Interestingly, the 3D measurements of the scapulothoracic orientation could not obtain significant differences between the Walch types A, B, and C. For C1 glenoids, various studies identified less scapular upward rotation, greater scapular internal rotation, and reduced anterior tilt in patients with glenohumeral instability during elevation of the arm in the scapular plane.24,34,44,46 However, there is a wide range of variations in study samples and methodologies, making it hard to evaluate them appropriately, and there are no studies in the literature describing such scapulothoracic orientation changes in relation to OA.

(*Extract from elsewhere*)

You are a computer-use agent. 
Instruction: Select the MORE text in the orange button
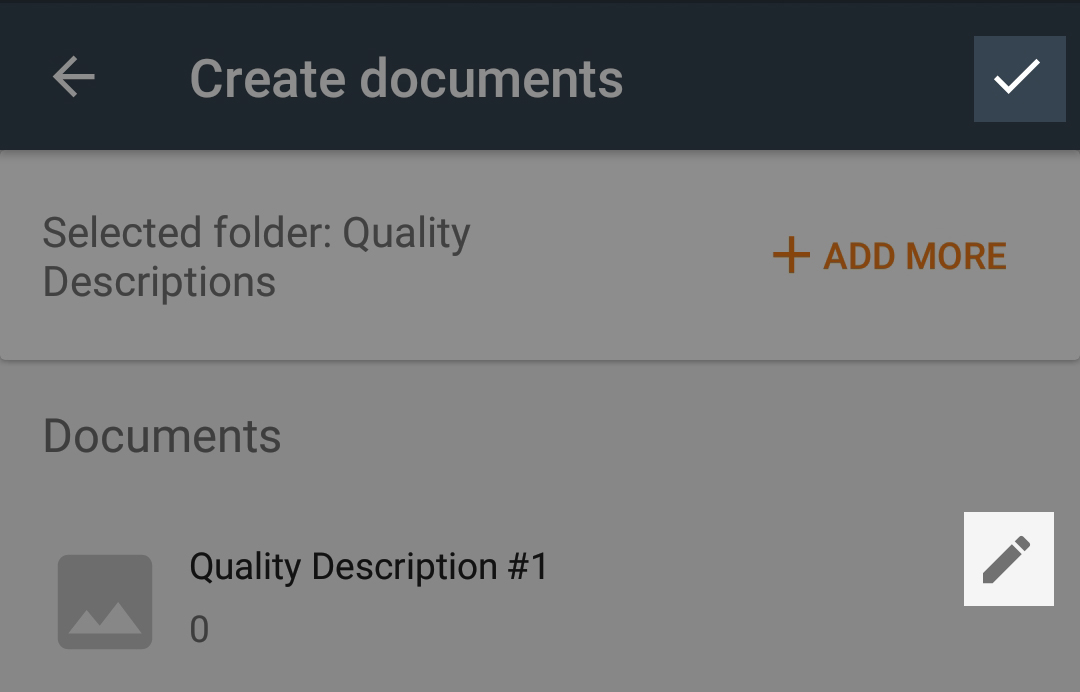point(956,256)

This study has some limitations. First, a static evaluation based on motionless shoulders imaged by CT was conducted, and most of the measurements were in 2D. Despite our standardized method to estimate each RC tendon’s anatomical insertion and related muscle force vector, magnetic resonance imaging and 3D evaluation could have improved our measurements. Second, only vectors were measured for the line of pull of the force couple, but other soft tissue components were not evaluated. As mentioned in the previously described measurement of scapulothoracic orientation by Moroder et al,30 the 3D measurements in this study were obtained with the patients in the supine position, which shifts the scapula toward retraction. Therefore, protraction and scapular internal rotation might be lower in this study than we would have expected in a standing position. Third, the hand dominance of the patients is unknown, and it would have been interesting to determine whether hand dominance affected the measurements performed in the present study. Fourth, the study was conducted retrospectively, and measurements were not correlated with the clinical condition of the patients.
Conclusion
Glenoid type A shows minimal differences compared to a healthy control group. In contrast, shoulder joints with glenoid type B or C show significant differences of scapulohumeral centering in glenoid version, humeral offset and glenoid inclination compared to controls. Furthermore, despite the changes of SSP and ISP angles in type B glenoids, the humeral head stays centered to the glenoid fossa through compensation of multiple factors.
Disclaimers:
Funding: No funding was disclosed by the authors.
Conflicts of interest: The authors, their immediate families, and any research foundation with which they are affiliated have not received any financial payments or other benefits from any commercial entity related to the subject of this article.
Footnotes
The study protocol (application number: EA1/057/24) was reviewed and approved by the institutional review board (Charité Universitätsmedizin).